Table 2.1 Bond types and typical bond energies [1].

This is an important intermolecular interaction specific to molecules containing an oxygen, nitrogen, or fluorine atom that is attached to a hydrogen atom. This interaction is the hydrogen bond, an interaction of the form A–H···B, where A and B are atoms of any of the three elements mentioned above and the hydrogen atom lies on a straight line between the nuclei of A and B ( Figure 2.1).

Salts like NaCl.

The acid–base character of the substrate may influence the reactivity between adhesive and substrate. A covalent bond involves shared valence electrons ( Figure 2.1).

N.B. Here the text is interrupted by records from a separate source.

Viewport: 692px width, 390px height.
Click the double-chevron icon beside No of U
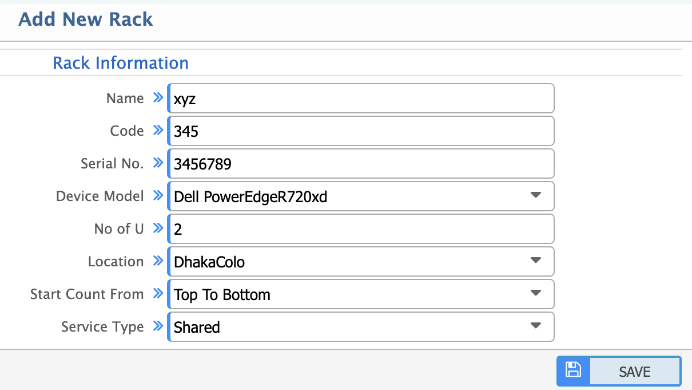click(158, 229)
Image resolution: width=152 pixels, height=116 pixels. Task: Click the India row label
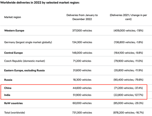pos(7,95)
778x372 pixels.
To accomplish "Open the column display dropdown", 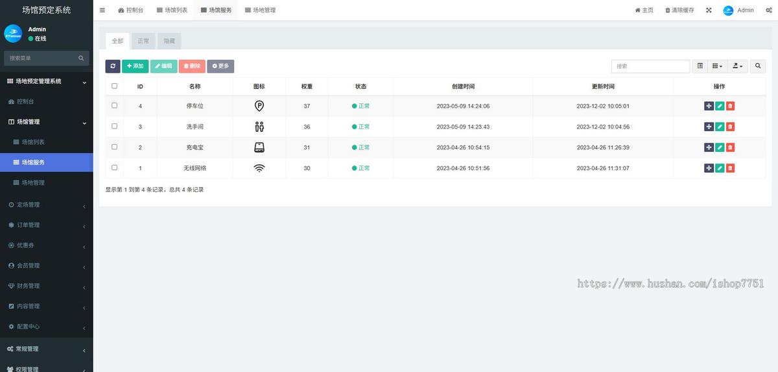I will point(716,66).
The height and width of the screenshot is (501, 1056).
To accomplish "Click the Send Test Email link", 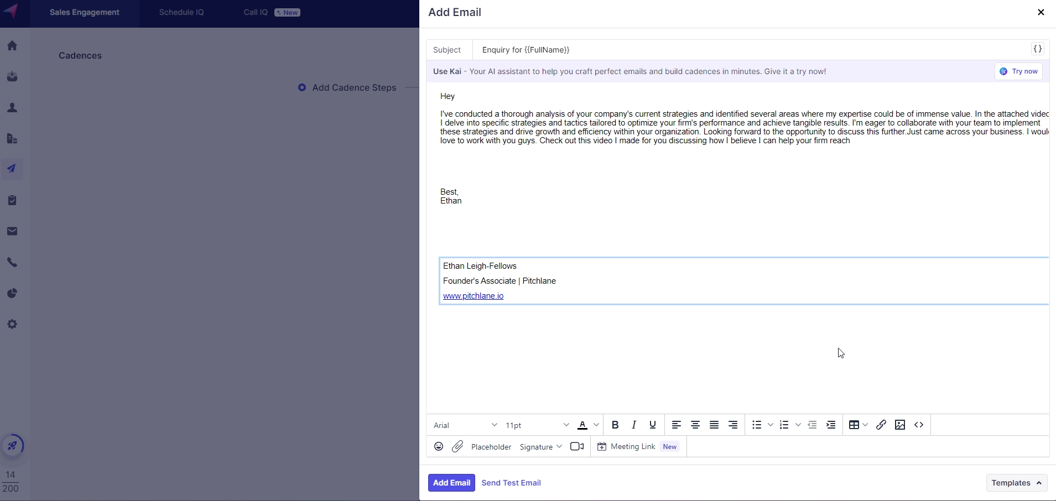I will click(x=511, y=483).
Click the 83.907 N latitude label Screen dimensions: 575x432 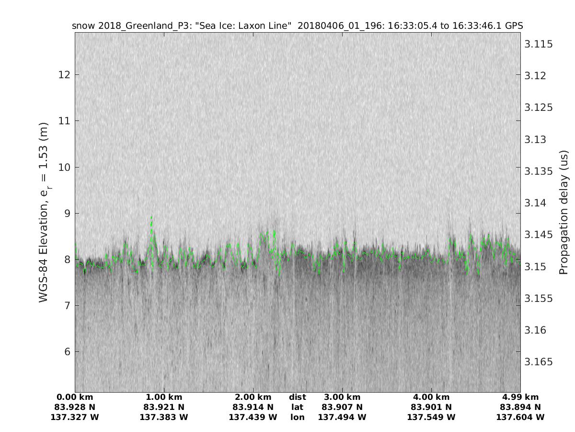pyautogui.click(x=342, y=407)
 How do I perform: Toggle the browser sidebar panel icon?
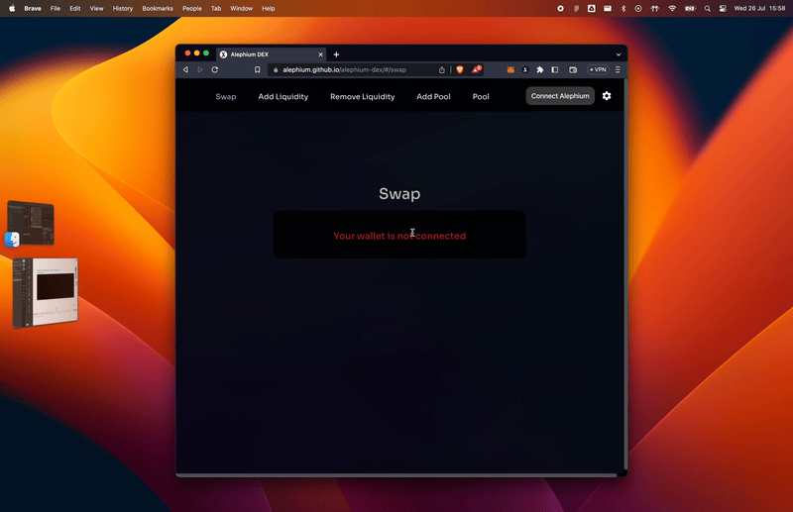pyautogui.click(x=555, y=70)
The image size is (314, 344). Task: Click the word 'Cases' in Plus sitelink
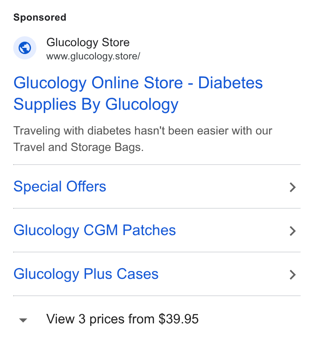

According to Schultz and Nardin (1994), the main adhesion theories are as follows:

1 Mechanical interlocking

2 Electronic or electrostatic theory

3 Adsorption (thermodynamic) or wetting theory

4 Diffusion theory

5 Chemical (covalent) bonding theory

6 Theory of weak boundary layers and interphases

The adsorption hypothesis, which explains that adhesion is caused by intermolecular forces such as van der Waals forces, hydrogen bonds, and electrostatic interactions, is widely considered to be the most applicable to wood–polymer adhesion [7]. However, in a porous material like wood, penetration and mechanical interlocking must also play a significant role in the bonding process.

Marra [5] described adhesive bond formation in wood-based panels as a dynamic process consisting of flow, transference, penetration, wetting, and solidification (cure).

The mechanisms outlined above are not mutually exclusive since one or more of the above mechanisms can occur simultaneously depending on the specific conditions prevailing during bonding. The hierarchical cellular characteristics of wood offer such varied conditions.

The mechanical interlocking theory has long been used to explain wood bonding [6].

The electronic or electrostatic theory has been applied to wood in finishing and coating operations, although this adhesion bonding mechanism needs more fundamental research [21]. The adsorption or wetting theory has been exhaustively studied on wood over the past 40 years [7, 8].

The diffusion theory is appropriate in wood bonding during the production of compressed fibrous materials such as hardboard. The thermoplastic matrix, namely, lignin, can soften beyond its glass-transition temperature during the thermal conditions employed during hot pressing. Under these conditions, lignin can diffuse throughout the fibrous mat and react with the furfural liberated from hemicelluloses (pentosans) and solidify due to chemical reaction and hence function as an adhesive.

Besides the diffusion and molecular interpenetration of lignin occurring during wet process in the hardboard production as mentioned above, there is also the phenomenon of diffusion of monomers/oligomers of synthetic resin adhesives such as PF or UF into the wood cells followed by subsequent polymerization. This is an important concept that speaks of monomers that penetrate at a molecular level for thermosetting adhesives [9].

While discussing on the theories of adhesion in wood, one should keep in mind the opposite process (debonding). Weak boundary layers have been identified as the cause for the premature failure of the adhesive bond. In the case of wood bonding, the theory of weak boundary layers has also been proposed and studied. The weak boundary layers can be caused as a result of the mechanical damages occurring during the machining of wood surfaces. Further, the impact of surface aging the consequent inactivating of the wood surfaces [10–12] can also be responsible for the weak boundary layer.

McBain and Hopkins [13] first proposed the concept of “mechanical adhesion” in their classical paper “On adhesives and adhesive action”.

According to McBain and Hopkins, there are two kinds of adhesion: mechanical and specific adhesion. Specific adhesion involved interaction between the adherend surface and the adhesive. This interaction might be chemical interaction or adsorption.